[Stored data]
· · · · · · ·

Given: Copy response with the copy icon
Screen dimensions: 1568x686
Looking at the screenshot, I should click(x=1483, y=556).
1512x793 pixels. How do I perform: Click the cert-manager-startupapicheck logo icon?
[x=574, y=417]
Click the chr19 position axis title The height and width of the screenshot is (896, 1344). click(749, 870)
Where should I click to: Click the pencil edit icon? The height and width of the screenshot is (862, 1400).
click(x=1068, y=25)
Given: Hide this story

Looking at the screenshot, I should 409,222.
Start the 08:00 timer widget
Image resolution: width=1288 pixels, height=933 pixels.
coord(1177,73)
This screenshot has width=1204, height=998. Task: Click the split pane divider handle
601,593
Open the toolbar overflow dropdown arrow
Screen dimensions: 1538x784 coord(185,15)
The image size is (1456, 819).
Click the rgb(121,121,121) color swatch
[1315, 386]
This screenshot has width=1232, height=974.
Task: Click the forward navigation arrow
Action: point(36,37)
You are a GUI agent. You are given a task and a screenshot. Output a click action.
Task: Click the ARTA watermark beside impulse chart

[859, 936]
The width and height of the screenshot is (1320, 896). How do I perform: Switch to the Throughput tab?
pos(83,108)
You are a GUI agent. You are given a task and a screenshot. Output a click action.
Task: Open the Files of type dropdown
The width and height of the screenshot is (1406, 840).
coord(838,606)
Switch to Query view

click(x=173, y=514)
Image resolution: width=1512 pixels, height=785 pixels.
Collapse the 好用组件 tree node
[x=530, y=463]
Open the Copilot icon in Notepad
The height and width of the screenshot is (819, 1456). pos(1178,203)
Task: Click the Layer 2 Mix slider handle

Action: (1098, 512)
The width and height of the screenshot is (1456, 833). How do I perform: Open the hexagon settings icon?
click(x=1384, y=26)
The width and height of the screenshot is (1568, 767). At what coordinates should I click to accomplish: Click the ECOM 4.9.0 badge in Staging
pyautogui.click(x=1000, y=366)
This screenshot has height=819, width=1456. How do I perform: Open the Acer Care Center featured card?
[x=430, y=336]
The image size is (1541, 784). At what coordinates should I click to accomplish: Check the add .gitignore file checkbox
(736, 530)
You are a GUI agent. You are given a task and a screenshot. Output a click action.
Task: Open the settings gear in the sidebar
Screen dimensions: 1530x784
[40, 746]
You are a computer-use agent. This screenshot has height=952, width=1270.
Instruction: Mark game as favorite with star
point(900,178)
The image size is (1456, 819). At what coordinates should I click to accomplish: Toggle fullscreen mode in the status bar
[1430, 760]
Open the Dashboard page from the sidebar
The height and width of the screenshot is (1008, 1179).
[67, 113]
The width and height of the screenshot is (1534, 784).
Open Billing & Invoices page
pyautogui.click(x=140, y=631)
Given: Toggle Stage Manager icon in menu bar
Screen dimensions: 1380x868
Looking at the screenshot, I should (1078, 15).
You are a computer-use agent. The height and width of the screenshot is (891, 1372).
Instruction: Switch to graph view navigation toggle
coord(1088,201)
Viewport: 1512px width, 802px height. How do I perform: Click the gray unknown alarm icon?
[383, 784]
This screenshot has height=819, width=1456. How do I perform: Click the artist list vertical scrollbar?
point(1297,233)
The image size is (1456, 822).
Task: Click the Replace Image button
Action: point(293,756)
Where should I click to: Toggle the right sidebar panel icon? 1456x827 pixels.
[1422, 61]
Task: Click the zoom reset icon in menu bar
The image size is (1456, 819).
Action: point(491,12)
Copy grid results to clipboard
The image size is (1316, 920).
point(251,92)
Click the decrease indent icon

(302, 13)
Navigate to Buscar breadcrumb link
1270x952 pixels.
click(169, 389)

· · · · · · ·

WHAT IS EXPECTED => When copying the data above, keep every line exactly as written.

OUTPUT BELOW =>
Given: Copy response with the copy icon
Screen dimensions: 1568x686
Looking at the screenshot, I should click(x=1483, y=556).
1512x793 pixels. How do I perform: Click the cert-manager-startupapicheck logo icon?
[x=574, y=417]
Click the chr19 position axis title The height and width of the screenshot is (896, 1344). click(749, 870)
Where should I click to: Click the pencil edit icon? The height and width of the screenshot is (862, 1400).
click(x=1068, y=25)
Given: Hide this story

Looking at the screenshot, I should 409,222.
Start the 08:00 timer widget
Image resolution: width=1288 pixels, height=933 pixels.
coord(1177,73)
This screenshot has width=1204, height=998. Task: Click the split pane divider handle
601,593
Open the toolbar overflow dropdown arrow
Screen dimensions: 1538x784 coord(185,15)
The image size is (1456, 819).
Click the rgb(121,121,121) color swatch
[1315, 386]
This screenshot has width=1232, height=974.
Task: Click the forward navigation arrow
Action: point(36,37)
You are a GUI agent. You are given a task and a screenshot. Output a click action.
Task: Click the ARTA watermark beside impulse chart

[859, 936]
The width and height of the screenshot is (1320, 896). How do I perform: Switch to the Throughput tab?
pos(83,108)
You are a GUI agent. You are given a task and a screenshot. Output a click action.
Task: Open the Files of type dropdown
The width and height of the screenshot is (1406, 840).
coord(838,606)
Switch to Query view

click(x=173, y=514)
Image resolution: width=1512 pixels, height=785 pixels.
Collapse the 好用组件 tree node
[x=530, y=463]
Open the Copilot icon in Notepad
The height and width of the screenshot is (819, 1456). pos(1178,203)
Task: Click the Layer 2 Mix slider handle

Action: (1098, 512)
The width and height of the screenshot is (1456, 833). How do I perform: Open the hexagon settings icon?
click(x=1384, y=26)
The width and height of the screenshot is (1568, 767). At what coordinates should I click to accomplish: Click the ECOM 4.9.0 badge in Staging
pyautogui.click(x=1000, y=366)
This screenshot has height=819, width=1456. How do I perform: Open the Acer Care Center featured card?
[x=430, y=336]
The image size is (1541, 784). At what coordinates should I click to accomplish: Check the add .gitignore file checkbox
(736, 530)
You are a GUI agent. You are given a task and a screenshot. Output a click action.
Task: Open the settings gear in the sidebar
Screen dimensions: 1530x784
[40, 746]
You are a computer-use agent. This screenshot has height=952, width=1270.
Instruction: Mark game as favorite with star
point(900,178)
The image size is (1456, 819). At what coordinates should I click to accomplish: Toggle fullscreen mode in the status bar
[1430, 760]
Open the Dashboard page from the sidebar
The height and width of the screenshot is (1008, 1179).
[67, 113]
The width and height of the screenshot is (1534, 784).
Open Billing & Invoices page
pyautogui.click(x=140, y=631)
Given: Toggle Stage Manager icon in menu bar
Screen dimensions: 1380x868
Looking at the screenshot, I should (1078, 15).
You are a computer-use agent. The height and width of the screenshot is (891, 1372).
Instruction: Switch to graph view navigation toggle
coord(1088,201)
Viewport: 1512px width, 802px height. How do I perform: Click the gray unknown alarm icon?
[383, 784]
This screenshot has height=819, width=1456. How do I perform: Click the artist list vertical scrollbar?
point(1297,233)
The image size is (1456, 822).
Task: Click the Replace Image button
Action: point(293,756)
Where should I click to: Toggle the right sidebar panel icon? 1456x827 pixels.
[1422, 61]
Task: Click the zoom reset icon in menu bar
The image size is (1456, 819).
Action: point(491,12)
Copy grid results to clipboard
The image size is (1316, 920).
point(251,92)
Click the decrease indent icon

(302, 13)
Navigate to Buscar breadcrumb link
1270x952 pixels.
click(169, 389)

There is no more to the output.